Synthesis and Mechanical Character of Hexagonal Phase δ-WN.

In this work, high-quality bulk WC-structured WN (δ-WN) was synthesized via an untraditional method and the structure was accurately determined by X-ray diffraction and Rietveld refinement. In the process of synthesizing δ-WN, W2 N3 and melamine were used as tungsten source and nitrogen source, respectively. The result of successfully synthesized high-quality δ-WN indicates that our method is an effective route for synthesizing high-quality bulk δ-WN and melamine is a pure nitrogen source for introducing the nitrogen to the metal precursor. The mechanical properties, bulk modulus, and Vickers hardness (HV) were first investigated by in situ high-pressure X-ray diffraction and Vickers microhardness tests, respectively.

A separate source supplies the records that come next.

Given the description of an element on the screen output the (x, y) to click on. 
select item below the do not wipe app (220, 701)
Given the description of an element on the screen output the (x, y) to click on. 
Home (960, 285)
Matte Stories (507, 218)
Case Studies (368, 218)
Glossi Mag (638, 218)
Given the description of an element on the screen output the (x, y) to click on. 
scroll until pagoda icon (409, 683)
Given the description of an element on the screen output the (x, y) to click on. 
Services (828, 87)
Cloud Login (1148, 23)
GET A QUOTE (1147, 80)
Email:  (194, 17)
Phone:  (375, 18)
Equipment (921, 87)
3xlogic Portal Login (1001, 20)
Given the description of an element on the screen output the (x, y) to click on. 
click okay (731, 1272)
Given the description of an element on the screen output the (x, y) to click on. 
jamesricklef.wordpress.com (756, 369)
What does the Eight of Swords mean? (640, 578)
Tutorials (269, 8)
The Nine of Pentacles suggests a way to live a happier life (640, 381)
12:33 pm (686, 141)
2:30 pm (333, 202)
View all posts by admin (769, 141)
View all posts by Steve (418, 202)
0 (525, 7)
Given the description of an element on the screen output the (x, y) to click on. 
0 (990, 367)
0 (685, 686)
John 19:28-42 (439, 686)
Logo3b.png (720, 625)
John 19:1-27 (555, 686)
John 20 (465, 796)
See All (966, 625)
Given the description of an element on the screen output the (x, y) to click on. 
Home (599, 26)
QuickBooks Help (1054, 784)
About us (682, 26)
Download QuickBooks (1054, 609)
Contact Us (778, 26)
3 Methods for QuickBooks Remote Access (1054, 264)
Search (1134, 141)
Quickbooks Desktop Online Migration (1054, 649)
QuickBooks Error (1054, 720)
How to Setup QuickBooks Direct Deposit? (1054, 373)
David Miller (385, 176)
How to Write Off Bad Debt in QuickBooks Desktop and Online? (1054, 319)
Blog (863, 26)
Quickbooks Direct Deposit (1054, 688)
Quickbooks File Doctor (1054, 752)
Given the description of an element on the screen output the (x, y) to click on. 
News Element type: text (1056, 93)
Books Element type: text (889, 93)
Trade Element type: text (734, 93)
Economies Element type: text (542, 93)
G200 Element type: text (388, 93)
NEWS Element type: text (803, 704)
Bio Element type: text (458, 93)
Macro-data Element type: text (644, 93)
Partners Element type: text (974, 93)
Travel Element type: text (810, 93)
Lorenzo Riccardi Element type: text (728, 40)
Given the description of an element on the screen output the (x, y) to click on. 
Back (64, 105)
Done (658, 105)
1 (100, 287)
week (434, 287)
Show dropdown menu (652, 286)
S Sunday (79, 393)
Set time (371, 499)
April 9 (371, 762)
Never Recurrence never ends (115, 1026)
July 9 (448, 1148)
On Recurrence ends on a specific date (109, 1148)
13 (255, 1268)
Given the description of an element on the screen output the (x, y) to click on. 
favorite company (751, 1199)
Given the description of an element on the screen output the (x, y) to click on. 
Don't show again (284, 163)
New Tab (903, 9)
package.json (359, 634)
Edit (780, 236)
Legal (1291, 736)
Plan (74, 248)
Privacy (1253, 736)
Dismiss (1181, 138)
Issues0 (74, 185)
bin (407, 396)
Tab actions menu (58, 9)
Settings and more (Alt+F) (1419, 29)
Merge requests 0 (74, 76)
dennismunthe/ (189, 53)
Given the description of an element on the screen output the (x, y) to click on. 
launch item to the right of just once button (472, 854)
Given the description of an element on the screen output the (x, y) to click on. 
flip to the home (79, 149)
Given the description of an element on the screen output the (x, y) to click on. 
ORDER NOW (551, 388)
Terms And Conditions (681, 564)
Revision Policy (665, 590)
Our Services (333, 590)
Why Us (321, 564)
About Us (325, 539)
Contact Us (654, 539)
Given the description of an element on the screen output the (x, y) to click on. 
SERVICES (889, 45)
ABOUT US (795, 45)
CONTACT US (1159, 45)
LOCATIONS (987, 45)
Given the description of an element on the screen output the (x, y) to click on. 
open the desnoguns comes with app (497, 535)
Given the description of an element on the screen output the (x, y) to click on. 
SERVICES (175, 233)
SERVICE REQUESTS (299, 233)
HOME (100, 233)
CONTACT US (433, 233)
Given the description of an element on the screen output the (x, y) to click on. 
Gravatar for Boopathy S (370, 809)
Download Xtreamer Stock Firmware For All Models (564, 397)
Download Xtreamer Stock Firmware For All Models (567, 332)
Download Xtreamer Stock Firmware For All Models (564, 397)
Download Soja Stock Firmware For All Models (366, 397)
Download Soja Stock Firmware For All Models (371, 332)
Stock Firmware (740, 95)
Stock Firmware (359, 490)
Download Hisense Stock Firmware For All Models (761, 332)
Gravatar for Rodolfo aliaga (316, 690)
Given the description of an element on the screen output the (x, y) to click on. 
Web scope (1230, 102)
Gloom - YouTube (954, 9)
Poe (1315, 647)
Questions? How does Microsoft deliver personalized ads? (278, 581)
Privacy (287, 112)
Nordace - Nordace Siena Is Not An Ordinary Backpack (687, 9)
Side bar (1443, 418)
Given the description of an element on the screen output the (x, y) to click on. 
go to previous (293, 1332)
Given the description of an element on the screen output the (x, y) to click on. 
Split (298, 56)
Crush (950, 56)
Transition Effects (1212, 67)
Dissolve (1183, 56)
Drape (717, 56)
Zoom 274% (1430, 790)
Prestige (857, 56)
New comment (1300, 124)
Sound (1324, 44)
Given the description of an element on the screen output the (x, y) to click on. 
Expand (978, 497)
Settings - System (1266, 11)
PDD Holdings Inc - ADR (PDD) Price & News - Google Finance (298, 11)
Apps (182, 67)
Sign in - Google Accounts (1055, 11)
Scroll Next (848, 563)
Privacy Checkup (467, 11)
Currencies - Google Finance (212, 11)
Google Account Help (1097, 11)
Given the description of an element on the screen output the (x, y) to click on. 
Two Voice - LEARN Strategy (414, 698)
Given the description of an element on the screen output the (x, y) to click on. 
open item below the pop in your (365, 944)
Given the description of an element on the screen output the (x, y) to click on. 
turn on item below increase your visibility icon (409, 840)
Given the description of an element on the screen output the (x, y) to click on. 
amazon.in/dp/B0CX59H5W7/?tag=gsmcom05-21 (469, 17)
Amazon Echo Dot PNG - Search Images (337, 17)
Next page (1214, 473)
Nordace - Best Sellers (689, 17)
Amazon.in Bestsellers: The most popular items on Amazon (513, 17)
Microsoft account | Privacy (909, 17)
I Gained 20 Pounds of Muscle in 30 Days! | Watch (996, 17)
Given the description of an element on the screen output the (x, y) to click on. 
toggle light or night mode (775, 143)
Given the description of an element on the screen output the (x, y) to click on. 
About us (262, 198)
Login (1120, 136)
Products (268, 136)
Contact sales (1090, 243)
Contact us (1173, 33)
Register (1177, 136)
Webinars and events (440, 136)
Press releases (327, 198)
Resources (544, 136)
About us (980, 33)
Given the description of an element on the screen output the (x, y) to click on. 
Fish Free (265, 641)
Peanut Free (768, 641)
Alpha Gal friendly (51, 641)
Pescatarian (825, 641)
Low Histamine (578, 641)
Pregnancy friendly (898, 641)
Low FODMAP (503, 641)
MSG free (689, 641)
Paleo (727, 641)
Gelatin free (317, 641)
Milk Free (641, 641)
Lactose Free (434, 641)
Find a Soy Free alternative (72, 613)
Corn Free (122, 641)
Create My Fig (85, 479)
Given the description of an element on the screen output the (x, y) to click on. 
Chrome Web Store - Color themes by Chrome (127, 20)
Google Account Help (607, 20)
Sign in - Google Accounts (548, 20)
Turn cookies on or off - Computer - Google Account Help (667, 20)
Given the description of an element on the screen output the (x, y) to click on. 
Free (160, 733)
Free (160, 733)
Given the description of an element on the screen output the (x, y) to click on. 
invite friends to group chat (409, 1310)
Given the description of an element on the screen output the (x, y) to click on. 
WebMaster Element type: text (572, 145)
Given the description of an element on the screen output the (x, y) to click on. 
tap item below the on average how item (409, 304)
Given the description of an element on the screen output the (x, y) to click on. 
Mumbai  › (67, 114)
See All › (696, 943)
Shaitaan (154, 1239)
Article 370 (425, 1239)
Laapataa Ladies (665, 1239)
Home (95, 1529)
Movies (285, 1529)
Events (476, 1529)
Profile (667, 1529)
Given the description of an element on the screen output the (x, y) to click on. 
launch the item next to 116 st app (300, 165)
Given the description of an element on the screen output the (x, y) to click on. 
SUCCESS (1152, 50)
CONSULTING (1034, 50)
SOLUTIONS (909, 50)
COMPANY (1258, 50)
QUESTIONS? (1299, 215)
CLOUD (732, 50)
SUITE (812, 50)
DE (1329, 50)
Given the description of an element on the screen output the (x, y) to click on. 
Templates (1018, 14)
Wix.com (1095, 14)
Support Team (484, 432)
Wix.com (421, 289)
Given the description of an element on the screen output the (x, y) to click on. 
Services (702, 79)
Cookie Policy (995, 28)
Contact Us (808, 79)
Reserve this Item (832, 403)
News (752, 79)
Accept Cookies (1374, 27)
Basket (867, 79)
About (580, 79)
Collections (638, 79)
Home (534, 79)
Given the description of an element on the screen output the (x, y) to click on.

It is worth noting that the bulk modulus of δ-WN is 373 ± 8.3 GPa, which is comparable to that of c-BN. The Vickers hardness is 13.8 GPa under an applied load of 4.9 N. It is worth noting that W-W metallic bond and W-N ionic bond are mainly chemical bond in δ-WN based on the analysis of electron localization function (ELF), density of states (DOS), and Mulliken population. This result can well clarify that δ-WN is only a hard material for the lack of strong W-N covalent bonds to form 3D network structure. Our results are helpful to understand the hardness mechanism and design superhard materials in transition-metal nitrides.